For 2007, earnings per share of Class A common stock was $0.62. Earnings per share of Class A common stock was negatively impacted by $0.04 due to a $1.9 million accrual, $1.2 million net of tax for special bonus awards to be paid in March 2008 to certain executive officers and members of our senior management in recognition of their contributions to the successful completion of the Cream of Wheat acquisition and the Class A common stock offering. Prior to the third quarter of 2007, B&G Foods had posted two classes of common stock outstanding, and computed earnings per share under the two class method. As a result, it is not meaningful to compare earnings per share for 2007 against 2006.

The capital expenditures in 2007 were $14.2 million, which included $4.9 million relating to the expansion of our Stoughton, Wisconsin facility and the transfer of our instant Cream of Wheat production into that facility, and $4.8 million for the recently completed relocation of our Underwood manufacturing line from the third party co-packer to the Portland, Maine facility.

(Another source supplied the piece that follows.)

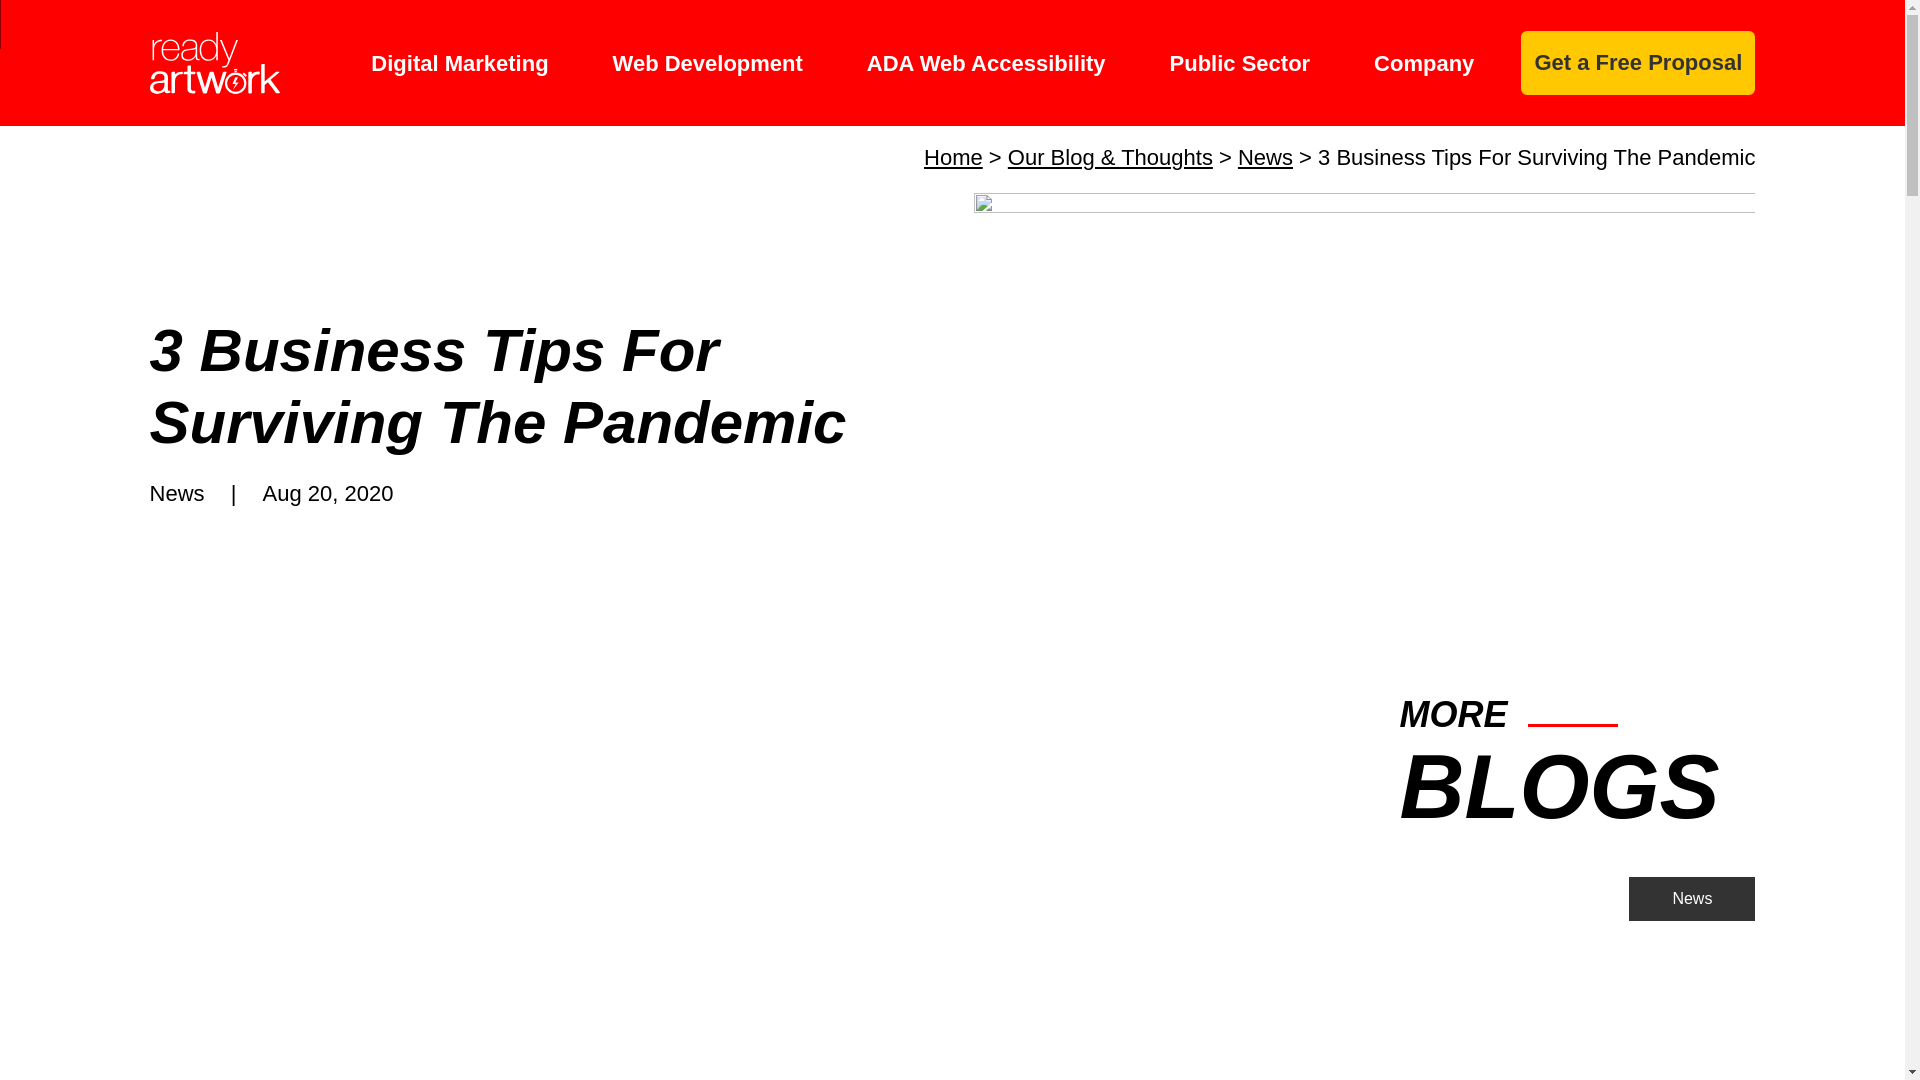  I want to click on Home, so click(953, 156).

We continue to foresee modest capital expenditure requirements in the future expect for an additional $7.6 million of planned capital spending in the first half of 2008 relating to the completion of the Cream of Wheat production transfer.

Turning now to the fourth quarter of 2007, net sales increased $21.2 million or 19% to $132.4 million for the fourth quarter of 2007 compared to $111.2 million for the fourth quarter of 2006. The Cream of Wheat acquisition accounted for $20 million of the net sales increase, offset by a decrease in net sales of $0.6 million relating to the termination of a temporary co-packing arrangement.

Excluding the impact of Cream of Wheat acquisition and the termination of the temporary co-packing agreement, net sales increased $1.8 million in sales price and unit volume. Net sales of Cream of Wheat products for the fourth quarter of 2007 increased $2.4 million, or 13.8%, as compared to net sales during the fourth quarter of 2006 under the brand's prior owner.